If the paper’s automotive section was chock-full of full-pagers, you could reasonably bet that dealers were sitting on, and therefore more desperate to sell, more vehicles than the local market apparently wanted or needed.
The converse was also true: If the section was relatively light on full-page ads, you could reasonably believe that dealer inventories, and local market demand, seemed in balance.
I thought of this old rule after a colleague says he’s noticed the Tribune’s published larger automotive sections the past few weekends than he’s seen in a long time. He says the ads came mostly from General Motors and Chrysler Dodge Jeep dealers.
The advertising affirms what many of us know: Dealers have a lot of new cars on their hands. An Automotive News story last week notes that the currently nearly 4.2 million new vehicles in dealer inventories is the highest it’s been in 13 years, despite record-setting incentives. The article says dealers currently have a 74-day supply of new vehicles—a tally that might be even higher if not for the proliferation of factory-encouraged rental car programs.
None of this is news to many dealers, particularly those who are renting space to house the additional inventory or doubling-down on their full-page newspaper advertising.
But here’s what is new: The problem’s not universal. Some dealers are blessed to have OEM partners who do a better job of aligning supply and demand. Their inventories aren’t nearly as heavy as their less-efficient competitors. Meanwhile, there are sharp inventory size disparities among dealers who share less market-efficient factory partners—differences that indicate some dealers are doing a better job managing current inventory conditions.

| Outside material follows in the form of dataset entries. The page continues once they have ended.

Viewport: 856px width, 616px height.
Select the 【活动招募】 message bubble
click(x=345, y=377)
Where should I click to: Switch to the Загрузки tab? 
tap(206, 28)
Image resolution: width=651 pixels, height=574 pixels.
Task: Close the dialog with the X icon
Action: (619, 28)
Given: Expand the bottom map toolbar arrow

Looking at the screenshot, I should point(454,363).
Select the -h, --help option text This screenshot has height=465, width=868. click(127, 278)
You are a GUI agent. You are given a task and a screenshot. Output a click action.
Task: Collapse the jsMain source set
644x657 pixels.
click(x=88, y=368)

These dealers tend to do the following things to minimize the profitability drag that results when you’re sitting on too many vehicles:
- Align prices to market conditions. Today, you have the option to apply competitive Market Days Supply, Days in Inventory and online effectiveness metrics to price your new vehicles. Dealers who attune their prices to local market conditions—rather than their own standardized pricing scheme—tend to attract more online and showroom shoppers.
- Set and stick to a new vehicle age policy. Some dealers care about the age of their new vehicle inventory; others don’t. I’ve seen age policies might limit the number of 90-day and older new vehicles to 10 percent of a dealer’s inventory. Typically, dealers who manage new vehicle age stand the best chance of consistently earning floorplan credits and accompanying profits.
- Don’t make the problem worse. As my colleague, Brian Finkelmeyer, director of business development for vAuto’s Conquest system, says: “If you or your market don’t need the car, you’re not doing yourself any favors by trading for it.” The same is true with your factory orders. The key here, of course, is knowing the cars and combinations that sell the best for you, and your competitors, in your market as you make stocking decisions.
Perhaps the best news about the growth in new vehicle inventories is that it doesn’t have to continue unabated. The key question is whether factories will do the right thing and trim production, or carry on the current path and make an increasingly difficult situation for their dealers even worse.